Provided entries
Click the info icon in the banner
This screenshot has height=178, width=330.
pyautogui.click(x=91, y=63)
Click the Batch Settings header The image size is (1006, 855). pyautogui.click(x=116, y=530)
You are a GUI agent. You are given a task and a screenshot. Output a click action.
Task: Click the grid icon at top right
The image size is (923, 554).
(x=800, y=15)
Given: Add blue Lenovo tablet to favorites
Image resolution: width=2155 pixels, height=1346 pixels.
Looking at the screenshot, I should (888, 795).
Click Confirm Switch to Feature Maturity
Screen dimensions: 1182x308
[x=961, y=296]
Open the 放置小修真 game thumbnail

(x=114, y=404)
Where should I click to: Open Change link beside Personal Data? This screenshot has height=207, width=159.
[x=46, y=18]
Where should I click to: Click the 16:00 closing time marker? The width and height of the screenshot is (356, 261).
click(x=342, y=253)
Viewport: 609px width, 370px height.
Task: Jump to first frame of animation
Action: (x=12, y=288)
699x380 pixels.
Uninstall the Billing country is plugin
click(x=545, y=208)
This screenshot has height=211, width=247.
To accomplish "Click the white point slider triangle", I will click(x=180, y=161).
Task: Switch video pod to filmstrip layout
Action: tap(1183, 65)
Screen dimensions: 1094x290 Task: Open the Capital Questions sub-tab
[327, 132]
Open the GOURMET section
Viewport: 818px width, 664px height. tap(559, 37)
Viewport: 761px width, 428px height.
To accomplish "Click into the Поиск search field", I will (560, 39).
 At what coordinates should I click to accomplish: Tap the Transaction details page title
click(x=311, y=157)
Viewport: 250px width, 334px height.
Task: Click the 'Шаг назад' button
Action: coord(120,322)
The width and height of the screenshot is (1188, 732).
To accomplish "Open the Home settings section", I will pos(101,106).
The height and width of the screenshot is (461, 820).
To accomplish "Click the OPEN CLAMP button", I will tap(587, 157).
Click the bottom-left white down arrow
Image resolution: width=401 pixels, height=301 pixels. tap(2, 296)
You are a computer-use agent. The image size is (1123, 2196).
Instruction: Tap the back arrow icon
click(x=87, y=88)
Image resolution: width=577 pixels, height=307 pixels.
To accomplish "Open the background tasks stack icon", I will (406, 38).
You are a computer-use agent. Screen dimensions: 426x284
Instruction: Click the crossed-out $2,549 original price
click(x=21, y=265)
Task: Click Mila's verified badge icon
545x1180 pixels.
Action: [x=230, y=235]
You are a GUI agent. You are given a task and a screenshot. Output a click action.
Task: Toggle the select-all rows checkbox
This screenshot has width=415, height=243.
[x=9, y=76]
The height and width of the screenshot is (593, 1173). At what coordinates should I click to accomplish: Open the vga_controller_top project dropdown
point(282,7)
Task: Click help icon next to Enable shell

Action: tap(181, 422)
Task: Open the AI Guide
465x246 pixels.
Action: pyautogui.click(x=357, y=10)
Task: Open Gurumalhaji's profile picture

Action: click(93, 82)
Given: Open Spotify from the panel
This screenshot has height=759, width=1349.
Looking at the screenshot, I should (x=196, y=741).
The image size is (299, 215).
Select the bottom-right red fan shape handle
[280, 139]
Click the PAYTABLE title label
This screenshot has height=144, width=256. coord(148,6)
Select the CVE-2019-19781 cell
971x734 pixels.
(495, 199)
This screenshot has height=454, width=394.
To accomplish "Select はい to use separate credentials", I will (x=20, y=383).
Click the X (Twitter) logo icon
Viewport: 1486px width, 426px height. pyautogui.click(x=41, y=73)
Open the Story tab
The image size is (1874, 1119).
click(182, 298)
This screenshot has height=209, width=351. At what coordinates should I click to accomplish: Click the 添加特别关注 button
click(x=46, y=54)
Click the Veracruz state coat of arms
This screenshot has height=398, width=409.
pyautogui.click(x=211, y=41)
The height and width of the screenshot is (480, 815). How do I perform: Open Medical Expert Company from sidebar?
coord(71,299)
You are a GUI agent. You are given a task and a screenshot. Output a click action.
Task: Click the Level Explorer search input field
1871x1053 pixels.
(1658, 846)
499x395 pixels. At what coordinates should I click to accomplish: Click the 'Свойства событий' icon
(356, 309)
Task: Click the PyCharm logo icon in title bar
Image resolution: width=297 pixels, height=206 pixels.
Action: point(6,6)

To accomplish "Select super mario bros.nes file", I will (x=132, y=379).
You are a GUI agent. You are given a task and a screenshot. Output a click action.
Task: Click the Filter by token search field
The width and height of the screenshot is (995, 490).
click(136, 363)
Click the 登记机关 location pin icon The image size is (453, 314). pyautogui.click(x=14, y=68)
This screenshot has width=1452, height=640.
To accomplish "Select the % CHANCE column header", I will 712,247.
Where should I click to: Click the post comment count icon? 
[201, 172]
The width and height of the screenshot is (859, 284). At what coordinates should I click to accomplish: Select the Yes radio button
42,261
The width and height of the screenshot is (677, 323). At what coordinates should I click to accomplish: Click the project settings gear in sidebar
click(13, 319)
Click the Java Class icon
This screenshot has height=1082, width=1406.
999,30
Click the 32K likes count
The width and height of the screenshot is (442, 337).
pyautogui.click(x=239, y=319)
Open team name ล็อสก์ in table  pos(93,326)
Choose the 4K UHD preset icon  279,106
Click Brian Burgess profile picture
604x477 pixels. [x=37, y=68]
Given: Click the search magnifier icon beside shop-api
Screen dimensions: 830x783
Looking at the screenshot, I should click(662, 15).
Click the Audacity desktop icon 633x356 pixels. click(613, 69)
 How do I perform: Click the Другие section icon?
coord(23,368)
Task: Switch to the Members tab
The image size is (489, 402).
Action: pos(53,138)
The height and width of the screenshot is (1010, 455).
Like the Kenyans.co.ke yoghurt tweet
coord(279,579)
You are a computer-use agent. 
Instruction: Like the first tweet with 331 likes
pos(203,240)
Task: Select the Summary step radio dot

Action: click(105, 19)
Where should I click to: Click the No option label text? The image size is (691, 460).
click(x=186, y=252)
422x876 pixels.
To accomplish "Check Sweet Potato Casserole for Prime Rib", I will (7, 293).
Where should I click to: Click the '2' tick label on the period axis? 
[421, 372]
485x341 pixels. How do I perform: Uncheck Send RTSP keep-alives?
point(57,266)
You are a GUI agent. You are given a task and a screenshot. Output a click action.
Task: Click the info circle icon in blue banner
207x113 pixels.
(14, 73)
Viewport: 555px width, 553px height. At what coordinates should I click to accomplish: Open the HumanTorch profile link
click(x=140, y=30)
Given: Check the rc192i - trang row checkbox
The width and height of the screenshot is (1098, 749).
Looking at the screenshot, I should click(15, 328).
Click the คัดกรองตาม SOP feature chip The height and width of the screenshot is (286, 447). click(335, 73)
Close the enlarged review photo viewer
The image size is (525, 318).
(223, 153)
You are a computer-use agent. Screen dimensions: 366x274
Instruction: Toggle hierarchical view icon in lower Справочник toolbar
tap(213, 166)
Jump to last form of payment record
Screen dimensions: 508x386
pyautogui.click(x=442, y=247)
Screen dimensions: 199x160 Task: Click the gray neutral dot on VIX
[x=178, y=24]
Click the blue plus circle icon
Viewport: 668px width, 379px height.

What the task requires
Write the entries out again exactly.

Written answer
Click the info icon in the banner
This screenshot has height=178, width=330.
pyautogui.click(x=91, y=63)
Click the Batch Settings header The image size is (1006, 855). pyautogui.click(x=116, y=530)
You are a GUI agent. You are given a task and a screenshot. Output a click action.
Task: Click the grid icon at top right
The image size is (923, 554).
(x=800, y=15)
Given: Add blue Lenovo tablet to favorites
Image resolution: width=2155 pixels, height=1346 pixels.
Looking at the screenshot, I should (888, 795).
Click Confirm Switch to Feature Maturity
Screen dimensions: 1182x308
[x=961, y=296]
Open the 放置小修真 game thumbnail

(x=114, y=404)
Where should I click to: Open Change link beside Personal Data? This screenshot has height=207, width=159.
[x=46, y=18]
Where should I click to: Click the 16:00 closing time marker? The width and height of the screenshot is (356, 261).
click(x=342, y=253)
Viewport: 609px width, 370px height.
Task: Jump to first frame of animation
Action: (x=12, y=288)
699x380 pixels.
Uninstall the Billing country is plugin
click(x=545, y=208)
This screenshot has height=211, width=247.
To accomplish "Click the white point slider triangle", I will click(x=180, y=161).
Task: Switch video pod to filmstrip layout
Action: tap(1183, 65)
Screen dimensions: 1094x290 Task: Open the Capital Questions sub-tab
[327, 132]
Open the GOURMET section
Viewport: 818px width, 664px height. tap(559, 37)
Viewport: 761px width, 428px height.
To accomplish "Click into the Поиск search field", I will (560, 39).
 At what coordinates should I click to accomplish: Tap the Transaction details page title
click(x=311, y=157)
Viewport: 250px width, 334px height.
Task: Click the 'Шаг назад' button
Action: coord(120,322)
The width and height of the screenshot is (1188, 732).
To accomplish "Open the Home settings section", I will pos(101,106).
The height and width of the screenshot is (461, 820).
To accomplish "Click the OPEN CLAMP button", I will tap(587, 157).
Click the bottom-left white down arrow
Image resolution: width=401 pixels, height=301 pixels. tap(2, 296)
You are a computer-use agent. The image size is (1123, 2196).
Instruction: Tap the back arrow icon
click(x=87, y=88)
Image resolution: width=577 pixels, height=307 pixels.
To accomplish "Open the background tasks stack icon", I will (406, 38).
You are a computer-use agent. Screen dimensions: 426x284
Instruction: Click the crossed-out $2,549 original price
click(x=21, y=265)
Task: Click Mila's verified badge icon
545x1180 pixels.
Action: [x=230, y=235]
You are a GUI agent. You are given a task and a screenshot. Output a click action.
Task: Toggle the select-all rows checkbox
This screenshot has width=415, height=243.
[x=9, y=76]
The height and width of the screenshot is (593, 1173). At what coordinates should I click to accomplish: Open the vga_controller_top project dropdown
point(282,7)
Task: Click help icon next to Enable shell

Action: tap(181, 422)
Task: Open the AI Guide
465x246 pixels.
Action: pyautogui.click(x=357, y=10)
Task: Open Gurumalhaji's profile picture

Action: click(93, 82)
Given: Open Spotify from the panel
This screenshot has height=759, width=1349.
Looking at the screenshot, I should (x=196, y=741).
The image size is (299, 215).
Select the bottom-right red fan shape handle
[280, 139]
Click the PAYTABLE title label
This screenshot has height=144, width=256. coord(148,6)
Select the CVE-2019-19781 cell
971x734 pixels.
(495, 199)
This screenshot has height=454, width=394.
To accomplish "Select はい to use separate credentials", I will (x=20, y=383).
Click the X (Twitter) logo icon
Viewport: 1486px width, 426px height. pyautogui.click(x=41, y=73)
Open the Story tab
The image size is (1874, 1119).
click(182, 298)
This screenshot has height=209, width=351. At what coordinates should I click to accomplish: Click the 添加特别关注 button
click(x=46, y=54)
Click the Veracruz state coat of arms
This screenshot has height=398, width=409.
pyautogui.click(x=211, y=41)
The height and width of the screenshot is (480, 815). How do I perform: Open Medical Expert Company from sidebar?
coord(71,299)
You are a GUI agent. You are given a task and a screenshot. Output a click action.
Task: Click the Level Explorer search input field
1871x1053 pixels.
(1658, 846)
499x395 pixels. At what coordinates should I click to accomplish: Click the 'Свойства событий' icon
(356, 309)
Task: Click the PyCharm logo icon in title bar
Image resolution: width=297 pixels, height=206 pixels.
Action: point(6,6)

To accomplish "Select super mario bros.nes file", I will (x=132, y=379).
You are a GUI agent. You are given a task and a screenshot. Output a click action.
Task: Click the Filter by token search field
The width and height of the screenshot is (995, 490).
click(136, 363)
Click the 登记机关 location pin icon The image size is (453, 314). pyautogui.click(x=14, y=68)
This screenshot has width=1452, height=640.
To accomplish "Select the % CHANCE column header", I will 712,247.
Where should I click to: Click the post comment count icon? 
[201, 172]
The width and height of the screenshot is (859, 284). At what coordinates should I click to accomplish: Select the Yes radio button
42,261
The width and height of the screenshot is (677, 323). At what coordinates should I click to accomplish: Click the project settings gear in sidebar
click(13, 319)
Click the Java Class icon
This screenshot has height=1082, width=1406.
999,30
Click the 32K likes count
The width and height of the screenshot is (442, 337).
pyautogui.click(x=239, y=319)
Open team name ล็อสก์ in table  pos(93,326)
Choose the 4K UHD preset icon  279,106
Click Brian Burgess profile picture
604x477 pixels. [x=37, y=68]
Given: Click the search magnifier icon beside shop-api
Screen dimensions: 830x783
Looking at the screenshot, I should click(662, 15).
Click the Audacity desktop icon 633x356 pixels. click(613, 69)
 How do I perform: Click the Другие section icon?
coord(23,368)
Task: Switch to the Members tab
The image size is (489, 402).
Action: pos(53,138)
The height and width of the screenshot is (1010, 455).
Like the Kenyans.co.ke yoghurt tweet
coord(279,579)
You are a computer-use agent. 
Instruction: Like the first tweet with 331 likes
pos(203,240)
Task: Select the Summary step radio dot

Action: click(105, 19)
Where should I click to: Click the No option label text? The image size is (691, 460).
click(x=186, y=252)
422x876 pixels.
To accomplish "Check Sweet Potato Casserole for Prime Rib", I will (7, 293).
Where should I click to: Click the '2' tick label on the period axis? 
[421, 372]
485x341 pixels. How do I perform: Uncheck Send RTSP keep-alives?
point(57,266)
You are a GUI agent. You are given a task and a screenshot. Output a click action.
Task: Click the info circle icon in blue banner
207x113 pixels.
(14, 73)
Viewport: 555px width, 553px height. At what coordinates should I click to accomplish: Open the HumanTorch profile link
click(x=140, y=30)
Given: Check the rc192i - trang row checkbox
The width and height of the screenshot is (1098, 749).
Looking at the screenshot, I should click(15, 328).
Click the คัดกรองตาม SOP feature chip The height and width of the screenshot is (286, 447). click(335, 73)
Close the enlarged review photo viewer
The image size is (525, 318).
(223, 153)
You are a computer-use agent. Screen dimensions: 366x274
Instruction: Toggle hierarchical view icon in lower Справочник toolbar
tap(213, 166)
Jump to last form of payment record
Screen dimensions: 508x386
pyautogui.click(x=442, y=247)
Screen dimensions: 199x160 Task: Click the gray neutral dot on VIX
[x=178, y=24]
Click the blue plus circle icon
Viewport: 668px width, 379px height.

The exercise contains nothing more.